One of the key properties that primers can offer enhance corrosion protection. This is important when the coating with the ideal surface properties won’t fully protect your substrate from environmental conditions.
Primers for Corrosion Protection from External Elements
The use of primers as added corrosion protection is common in the automotive industry, where corrosion from outdoor elements is vital. Most often, automotive companies will use a phosphate or zinc phosphate wash primer. The primer not only helps etch the topcoat into the metal, but it provides an extra layer of protection against weather elements that cause corrosion.
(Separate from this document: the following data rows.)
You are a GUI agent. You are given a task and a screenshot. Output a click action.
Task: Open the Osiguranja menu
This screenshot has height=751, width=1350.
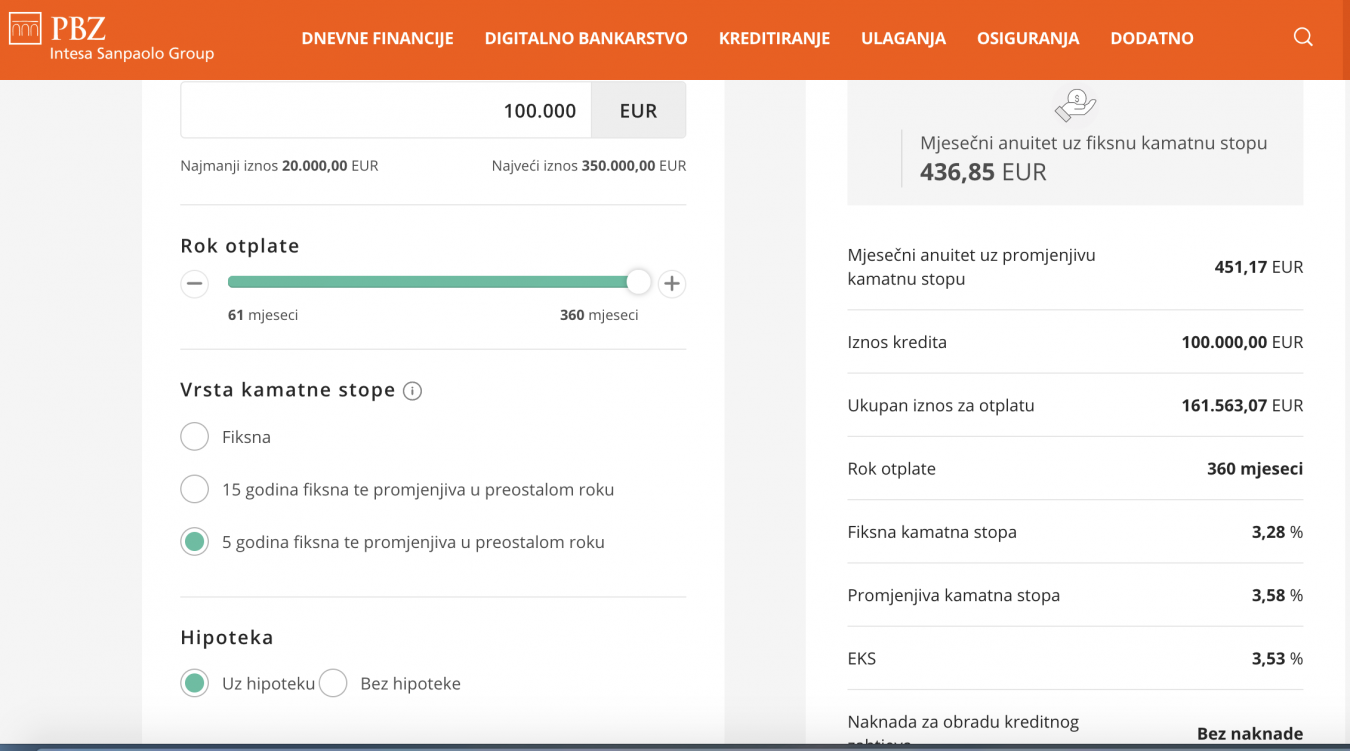point(1028,39)

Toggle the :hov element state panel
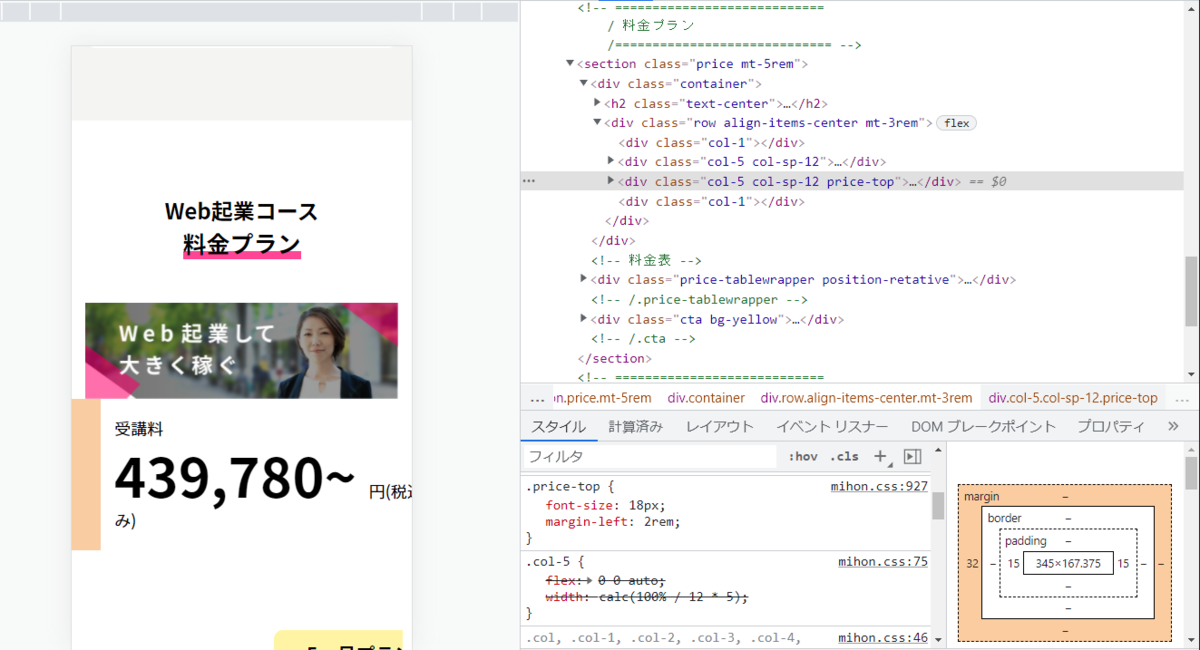[x=802, y=457]
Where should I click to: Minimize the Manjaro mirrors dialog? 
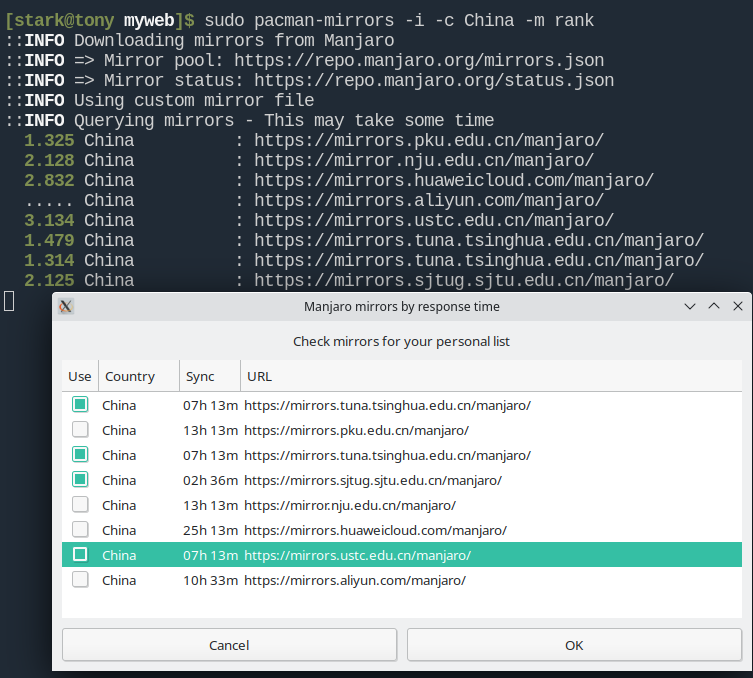(690, 306)
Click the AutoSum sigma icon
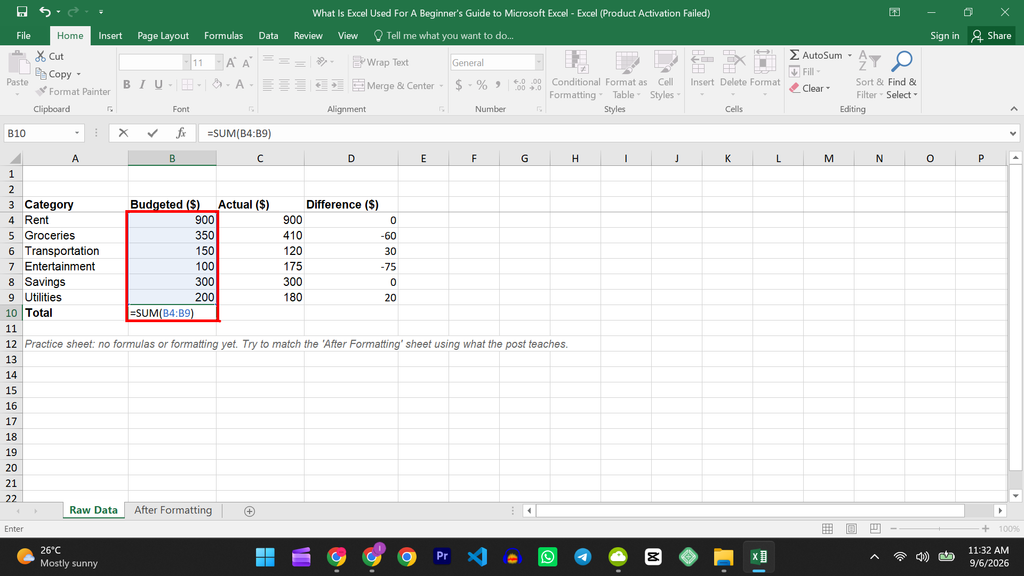Viewport: 1024px width, 576px height. pyautogui.click(x=794, y=56)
Primers for Corrosion Protection from Chemical Exposure
When the concern is protection from chemical corrosion, pure polyamide primers can provide the ideal solution. Whitford Worldwide makes a primer for its Xylan series called P92. P92 is a pure polyamide that will go on pinhole free, creating a strong barrier against chemical corrosion while providing an ideal layer for topcoats to adhere to. (P92 can be used effectively as a primer for many types of coatings, beyond the Xylan line.)
Many of the new PTFE products are self-priming or have resin systems designed to ensure excellent adhesion. But often, it is worth considering a unique primer and topcoat combination in which the primer provides more than just adhesion enhancement.
Primers for Edge Coverage and Increased Coating Strength
Another thing primers can do beyond simple adhesion is to help with edge coverage. Particularly in powder coating, primers can be used as fillers to smooth over sharp points and edges. (With any part, sharp edges often represent the weakest point of the coating.) If sharp edges have been causing coating failures, a simple primer (rather than any design changes) may be the ideal solution.